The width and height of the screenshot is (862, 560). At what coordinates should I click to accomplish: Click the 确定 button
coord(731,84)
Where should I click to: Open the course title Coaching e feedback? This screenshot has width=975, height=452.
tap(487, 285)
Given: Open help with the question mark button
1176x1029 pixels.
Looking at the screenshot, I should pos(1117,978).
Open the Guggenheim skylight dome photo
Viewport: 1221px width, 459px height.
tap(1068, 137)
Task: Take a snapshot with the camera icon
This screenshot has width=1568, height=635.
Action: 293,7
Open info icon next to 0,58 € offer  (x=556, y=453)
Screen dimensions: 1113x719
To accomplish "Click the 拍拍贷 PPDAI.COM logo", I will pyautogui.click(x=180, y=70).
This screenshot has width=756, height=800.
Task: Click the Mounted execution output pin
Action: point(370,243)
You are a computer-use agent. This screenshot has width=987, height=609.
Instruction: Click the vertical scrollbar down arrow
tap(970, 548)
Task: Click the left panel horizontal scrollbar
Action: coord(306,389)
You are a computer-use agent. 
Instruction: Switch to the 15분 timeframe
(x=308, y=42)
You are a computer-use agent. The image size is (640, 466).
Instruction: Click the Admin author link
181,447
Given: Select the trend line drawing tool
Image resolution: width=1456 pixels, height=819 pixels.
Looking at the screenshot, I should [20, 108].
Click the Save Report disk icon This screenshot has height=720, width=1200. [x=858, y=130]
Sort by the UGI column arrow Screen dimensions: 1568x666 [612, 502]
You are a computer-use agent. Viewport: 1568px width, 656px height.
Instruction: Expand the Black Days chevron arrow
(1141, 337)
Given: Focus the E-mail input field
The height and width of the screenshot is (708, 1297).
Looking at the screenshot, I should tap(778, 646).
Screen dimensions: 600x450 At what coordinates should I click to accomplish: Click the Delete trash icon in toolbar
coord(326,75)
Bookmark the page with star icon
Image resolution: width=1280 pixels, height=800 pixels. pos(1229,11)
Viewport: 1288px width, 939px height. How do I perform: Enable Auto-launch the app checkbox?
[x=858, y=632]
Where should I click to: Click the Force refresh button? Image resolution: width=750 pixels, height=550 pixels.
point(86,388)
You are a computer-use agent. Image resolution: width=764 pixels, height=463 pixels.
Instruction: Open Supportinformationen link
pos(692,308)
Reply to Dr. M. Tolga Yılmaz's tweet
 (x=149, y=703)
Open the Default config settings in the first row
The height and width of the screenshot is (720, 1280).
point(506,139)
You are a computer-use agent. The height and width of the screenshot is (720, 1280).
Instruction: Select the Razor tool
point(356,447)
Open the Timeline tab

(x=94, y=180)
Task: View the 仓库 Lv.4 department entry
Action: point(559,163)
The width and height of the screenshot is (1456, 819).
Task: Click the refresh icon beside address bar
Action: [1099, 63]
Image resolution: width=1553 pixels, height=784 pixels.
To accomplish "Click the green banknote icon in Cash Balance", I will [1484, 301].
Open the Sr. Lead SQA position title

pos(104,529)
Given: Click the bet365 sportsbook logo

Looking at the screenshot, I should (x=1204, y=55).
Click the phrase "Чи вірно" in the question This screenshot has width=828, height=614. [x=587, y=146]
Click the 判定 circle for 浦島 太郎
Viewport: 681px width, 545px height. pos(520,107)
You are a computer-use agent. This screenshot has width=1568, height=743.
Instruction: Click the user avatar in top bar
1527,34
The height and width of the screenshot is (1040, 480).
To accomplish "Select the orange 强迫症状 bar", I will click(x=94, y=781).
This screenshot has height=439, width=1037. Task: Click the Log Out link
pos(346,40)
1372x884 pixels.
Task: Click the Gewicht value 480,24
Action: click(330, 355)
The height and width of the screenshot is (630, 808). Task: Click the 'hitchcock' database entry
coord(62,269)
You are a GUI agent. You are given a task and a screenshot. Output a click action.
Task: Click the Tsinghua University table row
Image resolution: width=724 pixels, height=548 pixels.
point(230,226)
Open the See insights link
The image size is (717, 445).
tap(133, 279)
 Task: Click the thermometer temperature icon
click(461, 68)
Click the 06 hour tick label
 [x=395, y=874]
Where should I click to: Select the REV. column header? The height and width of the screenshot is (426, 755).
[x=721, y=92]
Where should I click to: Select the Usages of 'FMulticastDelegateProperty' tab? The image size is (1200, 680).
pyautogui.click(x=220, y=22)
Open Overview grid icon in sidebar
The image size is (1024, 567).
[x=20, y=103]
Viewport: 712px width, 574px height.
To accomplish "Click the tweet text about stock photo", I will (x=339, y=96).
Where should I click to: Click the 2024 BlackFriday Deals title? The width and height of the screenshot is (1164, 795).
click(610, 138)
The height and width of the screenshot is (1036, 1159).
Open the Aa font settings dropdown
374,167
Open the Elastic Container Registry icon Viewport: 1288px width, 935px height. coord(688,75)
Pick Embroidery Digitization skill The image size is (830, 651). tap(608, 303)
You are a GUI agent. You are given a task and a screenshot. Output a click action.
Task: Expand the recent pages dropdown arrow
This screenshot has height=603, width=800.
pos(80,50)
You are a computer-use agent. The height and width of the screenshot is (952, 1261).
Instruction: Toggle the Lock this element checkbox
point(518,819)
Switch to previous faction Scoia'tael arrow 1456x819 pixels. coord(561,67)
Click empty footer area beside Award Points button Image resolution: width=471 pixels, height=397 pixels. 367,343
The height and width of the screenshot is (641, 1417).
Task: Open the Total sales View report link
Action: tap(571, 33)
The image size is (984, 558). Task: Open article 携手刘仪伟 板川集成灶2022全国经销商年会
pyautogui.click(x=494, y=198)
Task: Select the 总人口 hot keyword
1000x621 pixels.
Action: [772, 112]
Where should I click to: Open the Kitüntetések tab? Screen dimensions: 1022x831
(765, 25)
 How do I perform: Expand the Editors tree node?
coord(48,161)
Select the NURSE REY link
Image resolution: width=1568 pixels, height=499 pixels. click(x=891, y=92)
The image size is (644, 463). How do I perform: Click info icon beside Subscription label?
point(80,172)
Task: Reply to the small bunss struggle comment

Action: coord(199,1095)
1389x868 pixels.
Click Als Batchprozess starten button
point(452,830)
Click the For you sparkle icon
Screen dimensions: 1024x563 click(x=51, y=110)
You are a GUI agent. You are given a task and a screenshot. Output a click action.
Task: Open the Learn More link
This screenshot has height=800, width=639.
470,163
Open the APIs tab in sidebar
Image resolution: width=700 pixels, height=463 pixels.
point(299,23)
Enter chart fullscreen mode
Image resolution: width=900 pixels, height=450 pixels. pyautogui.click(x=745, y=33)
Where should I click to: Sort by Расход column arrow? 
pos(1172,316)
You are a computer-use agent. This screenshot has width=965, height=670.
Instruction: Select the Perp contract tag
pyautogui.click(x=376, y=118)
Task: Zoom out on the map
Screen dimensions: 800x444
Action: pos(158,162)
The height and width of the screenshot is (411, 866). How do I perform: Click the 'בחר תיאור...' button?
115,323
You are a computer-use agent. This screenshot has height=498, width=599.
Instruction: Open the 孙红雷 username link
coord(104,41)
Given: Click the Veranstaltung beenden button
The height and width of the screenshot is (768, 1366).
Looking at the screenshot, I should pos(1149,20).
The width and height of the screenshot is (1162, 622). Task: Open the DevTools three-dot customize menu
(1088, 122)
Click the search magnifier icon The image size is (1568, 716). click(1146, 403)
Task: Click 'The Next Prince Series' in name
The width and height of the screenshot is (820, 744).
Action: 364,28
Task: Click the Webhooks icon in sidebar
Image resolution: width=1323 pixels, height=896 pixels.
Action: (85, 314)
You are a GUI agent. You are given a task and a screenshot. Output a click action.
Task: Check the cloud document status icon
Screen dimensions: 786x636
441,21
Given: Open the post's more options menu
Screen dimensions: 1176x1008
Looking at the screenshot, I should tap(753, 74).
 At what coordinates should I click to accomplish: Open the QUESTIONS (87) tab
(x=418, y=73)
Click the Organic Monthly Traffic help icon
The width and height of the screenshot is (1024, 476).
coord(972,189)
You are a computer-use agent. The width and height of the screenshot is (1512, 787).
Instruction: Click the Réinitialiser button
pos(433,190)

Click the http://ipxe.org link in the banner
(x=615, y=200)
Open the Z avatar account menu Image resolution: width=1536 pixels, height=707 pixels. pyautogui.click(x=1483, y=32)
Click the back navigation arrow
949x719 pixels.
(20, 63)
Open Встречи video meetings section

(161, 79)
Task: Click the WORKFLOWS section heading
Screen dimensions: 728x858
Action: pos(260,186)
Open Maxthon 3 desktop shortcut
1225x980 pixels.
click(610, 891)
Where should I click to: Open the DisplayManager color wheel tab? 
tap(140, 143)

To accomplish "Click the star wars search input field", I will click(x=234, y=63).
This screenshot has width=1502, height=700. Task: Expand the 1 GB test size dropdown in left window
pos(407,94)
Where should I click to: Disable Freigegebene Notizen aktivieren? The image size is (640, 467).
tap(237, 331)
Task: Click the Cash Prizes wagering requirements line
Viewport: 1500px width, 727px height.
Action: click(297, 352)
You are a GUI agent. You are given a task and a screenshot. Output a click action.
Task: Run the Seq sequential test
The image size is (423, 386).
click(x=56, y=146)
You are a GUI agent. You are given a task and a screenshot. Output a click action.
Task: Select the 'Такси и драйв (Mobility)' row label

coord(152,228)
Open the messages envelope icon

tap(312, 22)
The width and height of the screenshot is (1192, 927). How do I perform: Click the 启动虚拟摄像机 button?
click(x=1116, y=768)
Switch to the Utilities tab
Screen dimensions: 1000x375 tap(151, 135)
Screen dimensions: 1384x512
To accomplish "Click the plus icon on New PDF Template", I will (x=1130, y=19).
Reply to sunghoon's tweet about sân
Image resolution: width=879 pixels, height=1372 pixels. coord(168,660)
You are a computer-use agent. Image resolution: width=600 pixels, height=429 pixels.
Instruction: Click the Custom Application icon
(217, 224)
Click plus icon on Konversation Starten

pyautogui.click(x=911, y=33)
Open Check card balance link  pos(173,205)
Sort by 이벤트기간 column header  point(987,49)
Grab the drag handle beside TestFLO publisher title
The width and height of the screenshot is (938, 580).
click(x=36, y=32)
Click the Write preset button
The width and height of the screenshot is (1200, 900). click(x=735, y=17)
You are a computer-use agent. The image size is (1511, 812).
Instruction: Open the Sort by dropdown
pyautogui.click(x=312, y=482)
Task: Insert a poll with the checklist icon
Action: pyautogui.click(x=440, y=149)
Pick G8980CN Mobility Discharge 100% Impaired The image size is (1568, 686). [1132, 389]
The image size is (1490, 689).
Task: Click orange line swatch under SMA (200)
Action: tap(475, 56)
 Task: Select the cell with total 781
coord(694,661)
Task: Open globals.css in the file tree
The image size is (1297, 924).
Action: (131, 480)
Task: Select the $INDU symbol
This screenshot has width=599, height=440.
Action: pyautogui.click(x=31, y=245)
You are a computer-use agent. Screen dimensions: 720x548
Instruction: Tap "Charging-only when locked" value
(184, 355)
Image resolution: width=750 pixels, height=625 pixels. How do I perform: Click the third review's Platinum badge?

.....

* **BRIEF**
From the listing, copy every line where the string "input" appears.

* **OUTPUT OF THE EXERCISE**
Given: Focus the E-mail input field
To accomplish "Click the star wars search input field", I will click(x=234, y=63).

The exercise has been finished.